## Given problem
Return every line of the data below as a JSON list of strings, one string per line, with blank lines omitted.

Saved entries

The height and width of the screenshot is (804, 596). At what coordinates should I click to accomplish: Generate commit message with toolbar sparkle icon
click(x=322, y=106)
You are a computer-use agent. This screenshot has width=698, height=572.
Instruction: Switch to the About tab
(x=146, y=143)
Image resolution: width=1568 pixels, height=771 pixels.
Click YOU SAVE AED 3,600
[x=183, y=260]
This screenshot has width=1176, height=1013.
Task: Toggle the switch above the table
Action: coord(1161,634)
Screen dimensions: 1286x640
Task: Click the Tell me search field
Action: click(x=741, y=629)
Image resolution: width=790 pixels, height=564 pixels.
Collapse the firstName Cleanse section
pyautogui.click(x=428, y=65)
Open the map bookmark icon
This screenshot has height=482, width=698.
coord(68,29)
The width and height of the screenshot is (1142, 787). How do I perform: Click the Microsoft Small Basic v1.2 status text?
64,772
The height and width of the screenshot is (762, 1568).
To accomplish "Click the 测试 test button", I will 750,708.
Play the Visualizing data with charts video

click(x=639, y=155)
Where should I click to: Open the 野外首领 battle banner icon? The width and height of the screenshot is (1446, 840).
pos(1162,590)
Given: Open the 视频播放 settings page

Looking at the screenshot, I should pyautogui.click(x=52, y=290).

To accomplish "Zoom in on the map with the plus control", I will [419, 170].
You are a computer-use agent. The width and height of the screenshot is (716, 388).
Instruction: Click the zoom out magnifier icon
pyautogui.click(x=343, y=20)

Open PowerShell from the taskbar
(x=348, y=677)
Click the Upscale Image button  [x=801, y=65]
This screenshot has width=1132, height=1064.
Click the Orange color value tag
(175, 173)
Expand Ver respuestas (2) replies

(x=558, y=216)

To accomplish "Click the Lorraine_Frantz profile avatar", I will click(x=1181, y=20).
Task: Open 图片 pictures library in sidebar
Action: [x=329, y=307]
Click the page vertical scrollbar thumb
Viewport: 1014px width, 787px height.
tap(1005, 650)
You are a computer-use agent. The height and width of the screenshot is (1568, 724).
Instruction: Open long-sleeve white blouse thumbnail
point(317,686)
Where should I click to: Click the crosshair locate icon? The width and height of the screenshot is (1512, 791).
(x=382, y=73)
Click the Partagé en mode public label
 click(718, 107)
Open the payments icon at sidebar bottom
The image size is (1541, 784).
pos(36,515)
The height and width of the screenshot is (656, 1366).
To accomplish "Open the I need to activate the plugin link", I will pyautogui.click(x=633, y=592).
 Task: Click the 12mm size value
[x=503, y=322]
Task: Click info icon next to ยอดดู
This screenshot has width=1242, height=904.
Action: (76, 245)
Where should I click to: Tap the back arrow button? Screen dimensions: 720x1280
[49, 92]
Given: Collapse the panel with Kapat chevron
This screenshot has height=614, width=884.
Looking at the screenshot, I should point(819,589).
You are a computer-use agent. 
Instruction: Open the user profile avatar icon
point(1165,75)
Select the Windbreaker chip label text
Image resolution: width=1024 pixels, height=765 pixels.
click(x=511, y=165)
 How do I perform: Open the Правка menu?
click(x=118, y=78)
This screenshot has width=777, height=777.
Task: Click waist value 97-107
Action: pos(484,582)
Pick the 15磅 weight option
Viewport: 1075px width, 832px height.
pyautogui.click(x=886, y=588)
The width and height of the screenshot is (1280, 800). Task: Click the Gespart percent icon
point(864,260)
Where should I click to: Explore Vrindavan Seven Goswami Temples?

## Full output
[
  "The height and width of the screenshot is (804, 596). At what coordinates should I click to accomplish: Generate commit message with toolbar sparkle icon",
  "click(x=322, y=106)",
  "You are a computer-use agent. This screenshot has width=698, height=572.",
  "Instruction: Switch to the About tab",
  "(x=146, y=143)",
  "Image resolution: width=1568 pixels, height=771 pixels.",
  "Click YOU SAVE AED 3,600",
  "[x=183, y=260]",
  "This screenshot has width=1176, height=1013.",
  "Task: Toggle the switch above the table",
  "Action: coord(1161,634)",
  "Screen dimensions: 1286x640",
  "Task: Click the Tell me search field",
  "Action: click(x=741, y=629)",
  "Image resolution: width=790 pixels, height=564 pixels.",
  "Collapse the firstName Cleanse section",
  "pyautogui.click(x=428, y=65)",
  "Open the map bookmark icon",
  "This screenshot has height=482, width=698.",
  "coord(68,29)",
  "The width and height of the screenshot is (1142, 787). How do I perform: Click the Microsoft Small Basic v1.2 status text?",
  "64,772",
  "The height and width of the screenshot is (762, 1568).",
  "To accomplish \"Click the 测试 test button\", I will 750,708.",
  "Play the Visualizing data with charts video",
  "click(x=639, y=155)",
  "Where should I click to: Open the 野外首领 battle banner icon? The width and height of the screenshot is (1446, 840).",
  "pos(1162,590)",
  "Given: Open the 视频播放 settings page",
  "Looking at the screenshot, I should pyautogui.click(x=52, y=290).",
  "To accomplish \"Zoom in on the map with the plus control\", I will [419, 170].",
  "You are a computer-use agent. The width and height of the screenshot is (716, 388).",
  "Instruction: Click the zoom out magnifier icon",
  "pyautogui.click(x=343, y=20)",
  "Open PowerShell from the taskbar",
  "(x=348, y=677)",
  "Click the Upscale Image button  [x=801, y=65]",
  "This screenshot has width=1132, height=1064.",
  "Click the Orange color value tag",
  "(175, 173)",
  "Expand Ver respuestas (2) replies",
  "(x=558, y=216)",
  "To accomplish \"Click the Lorraine_Frantz profile avatar\", I will click(x=1181, y=20).",
  "Task: Open 图片 pictures library in sidebar",
  "Action: [x=329, y=307]",
  "Click the page vertical scrollbar thumb",
  "Viewport: 1014px width, 787px height.",
  "tap(1005, 650)",
  "You are a computer-use agent. The height and width of the screenshot is (1568, 724).",
  "Instruction: Open long-sleeve white blouse thumbnail",
  "point(317,686)",
  "Where should I click to: Click the crosshair locate icon? The width and height of the screenshot is (1512, 791).",
  "(x=382, y=73)",
  "Click the Partagé en mode public label",
  " click(718, 107)",
  "Open the payments icon at sidebar bottom",
  "The image size is (1541, 784).",
  "pos(36,515)",
  "The height and width of the screenshot is (656, 1366).",
  "To accomplish \"Open the I need to activate the plugin link\", I will pyautogui.click(x=633, y=592).",
  " Task: Click the 12mm size value",
  "[x=503, y=322]",
  "Task: Click info icon next to ยอดดู",
  "This screenshot has width=1242, height=904.",
  "Action: (76, 245)",
  "Where should I click to: Tap the back arrow button? Screen dimensions: 720x1280",
  "[49, 92]",
  "Given: Collapse the panel with Kapat chevron",
  "This screenshot has height=614, width=884.",
  "Looking at the screenshot, I should point(819,589).",
  "You are a computer-use agent. ",
  "Instruction: Open the user profile avatar icon",
  "point(1165,75)",
  "Select the Windbreaker chip label text",
  "Image resolution: width=1024 pixels, height=765 pixels.",
  "click(x=511, y=165)",
  " How do I perform: Open the Правка menu?",
  "click(x=118, y=78)",
  "This screenshot has width=777, height=777.",
  "Task: Click waist value 97-107",
  "Action: pos(484,582)",
  "Pick the 15磅 weight option",
  "Viewport: 1075px width, 832px height.",
  "pyautogui.click(x=886, y=588)",
  "The width and height of the screenshot is (1280, 800). Task: Click the Gespart percent icon",
  "point(864,260)",
  "Where should I click to: Explore Vrindavan Seven Goswami Temples?"
]